== Problem description ==
Begin with the line containing "Reload the Jenkins setup page", end with the last line of the records, and retype everything in between exactly, without the pictures.

== Input records ==

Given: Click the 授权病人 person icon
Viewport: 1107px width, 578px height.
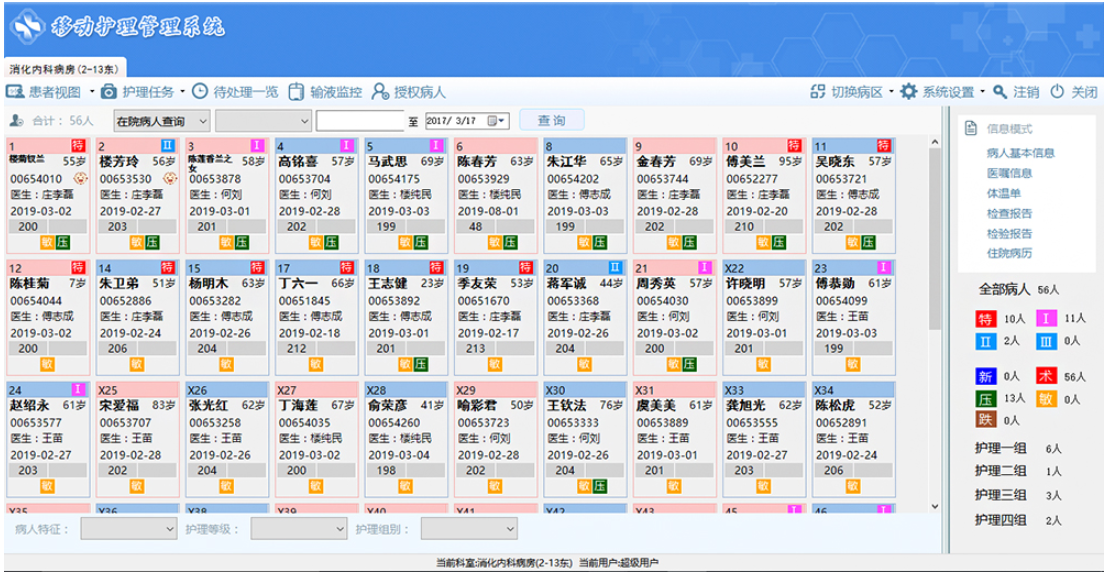Looking at the screenshot, I should pos(380,92).
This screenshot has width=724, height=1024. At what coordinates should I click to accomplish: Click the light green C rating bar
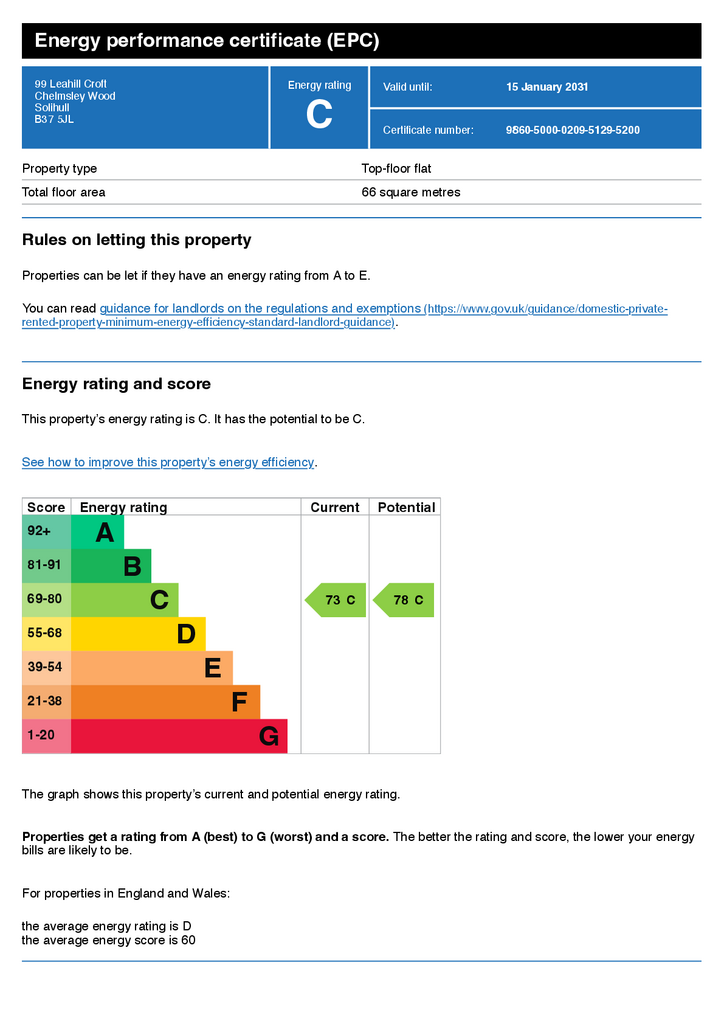125,600
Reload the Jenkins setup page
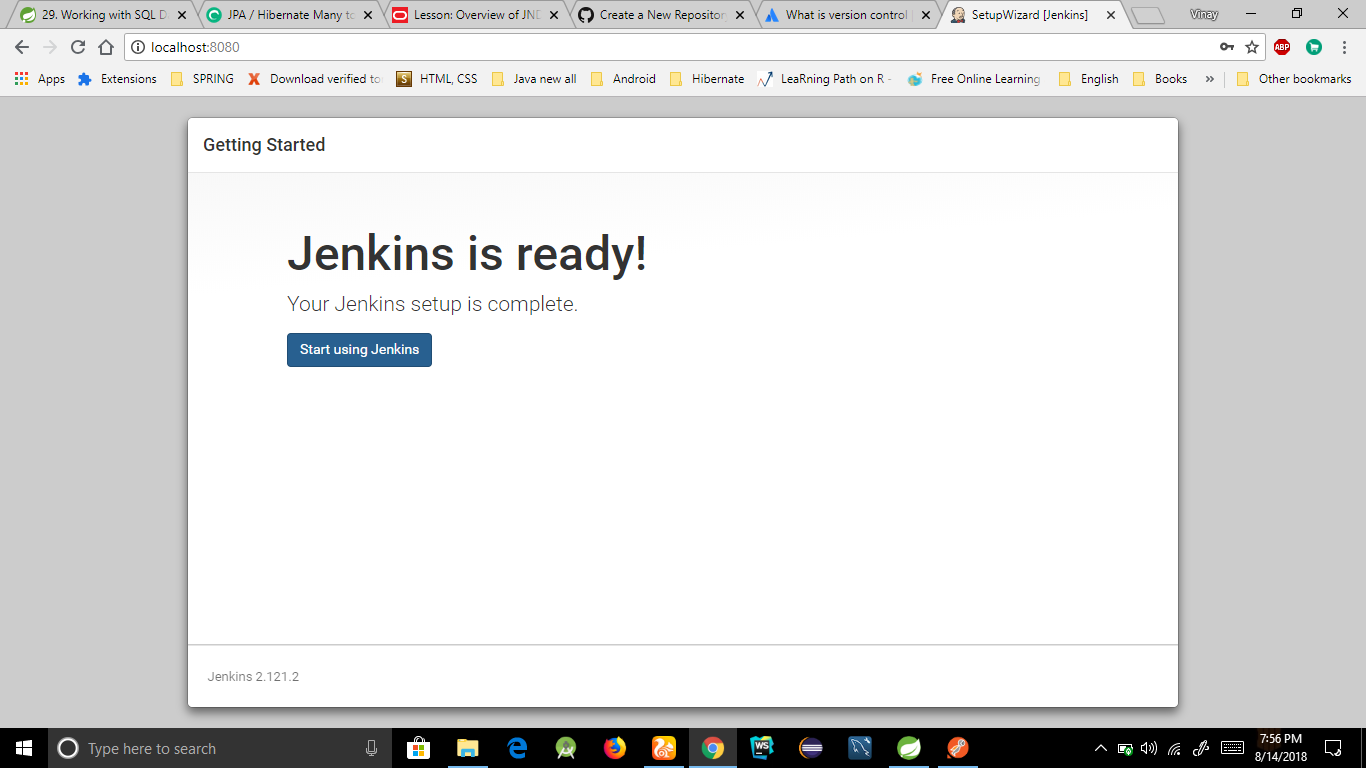The width and height of the screenshot is (1366, 768). click(77, 47)
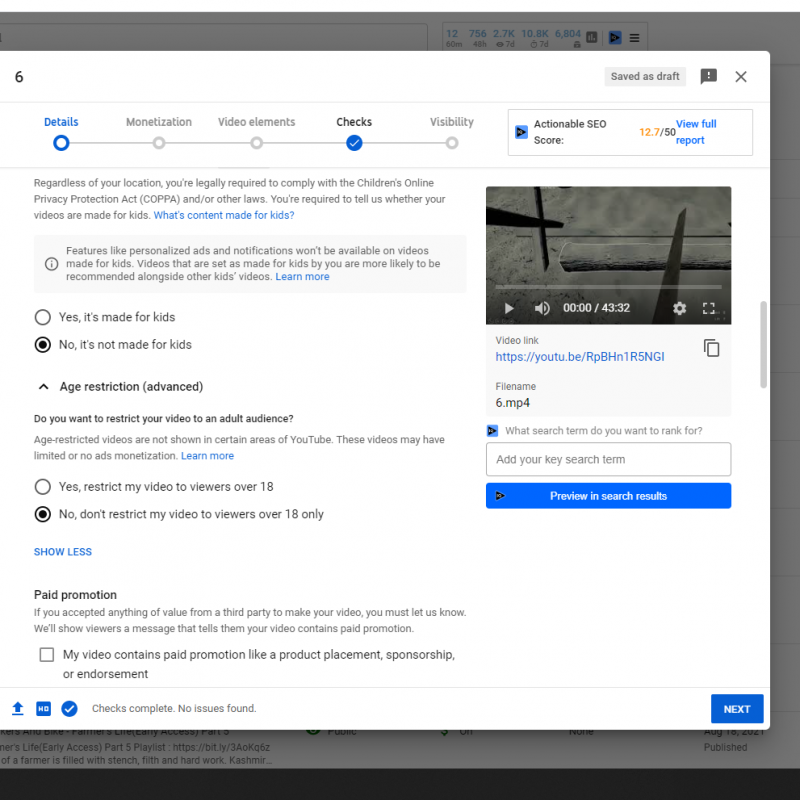Open video player settings gear
This screenshot has height=800, width=800.
pos(680,308)
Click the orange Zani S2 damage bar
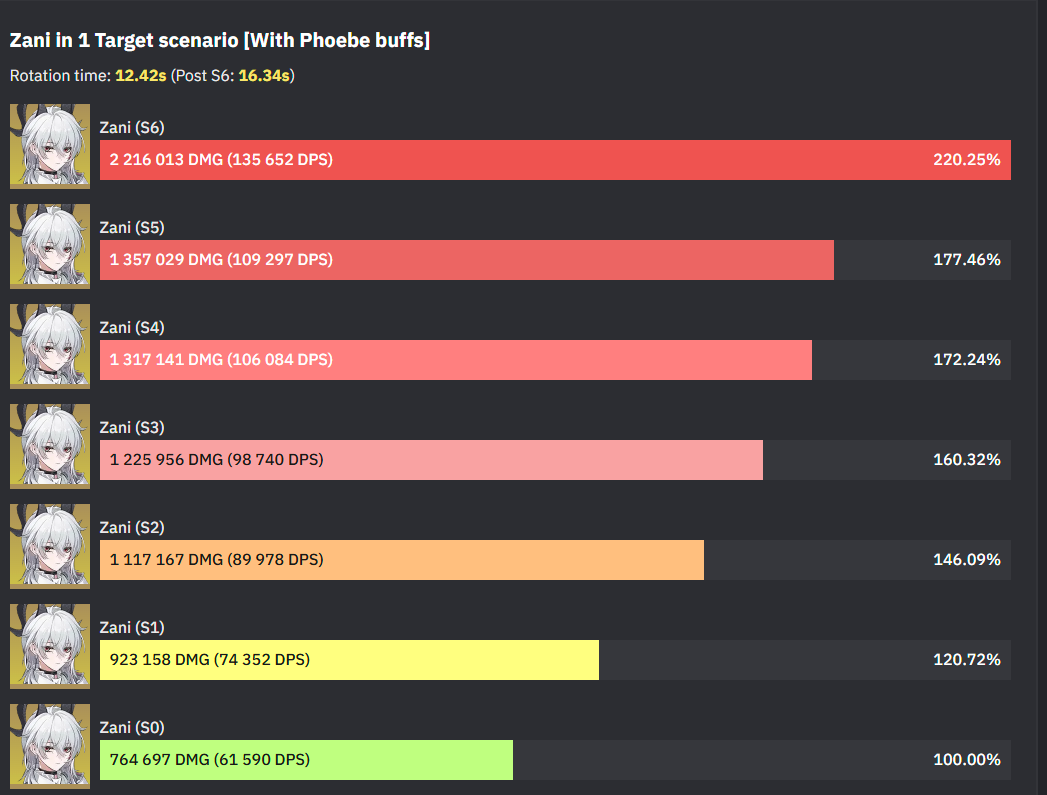1047x795 pixels. [401, 560]
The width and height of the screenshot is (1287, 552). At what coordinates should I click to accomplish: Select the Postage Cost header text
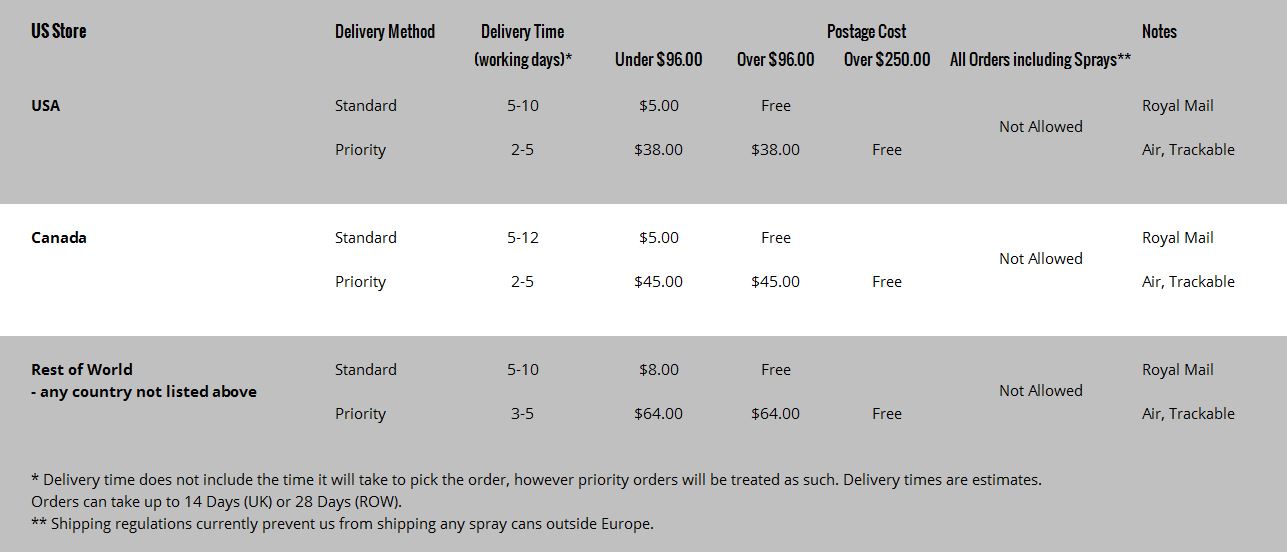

== Written solution ==
Reload the Jenkins setup page
The width and height of the screenshot is (1366, 768). click(77, 47)
Open video player settings gear
This screenshot has height=800, width=800.
pos(680,308)
Click the orange Zani S2 damage bar
1047x795 pixels. [401, 560]
The width and height of the screenshot is (1287, 552). At what coordinates should I click to accomplish: Select the Postage Cost header text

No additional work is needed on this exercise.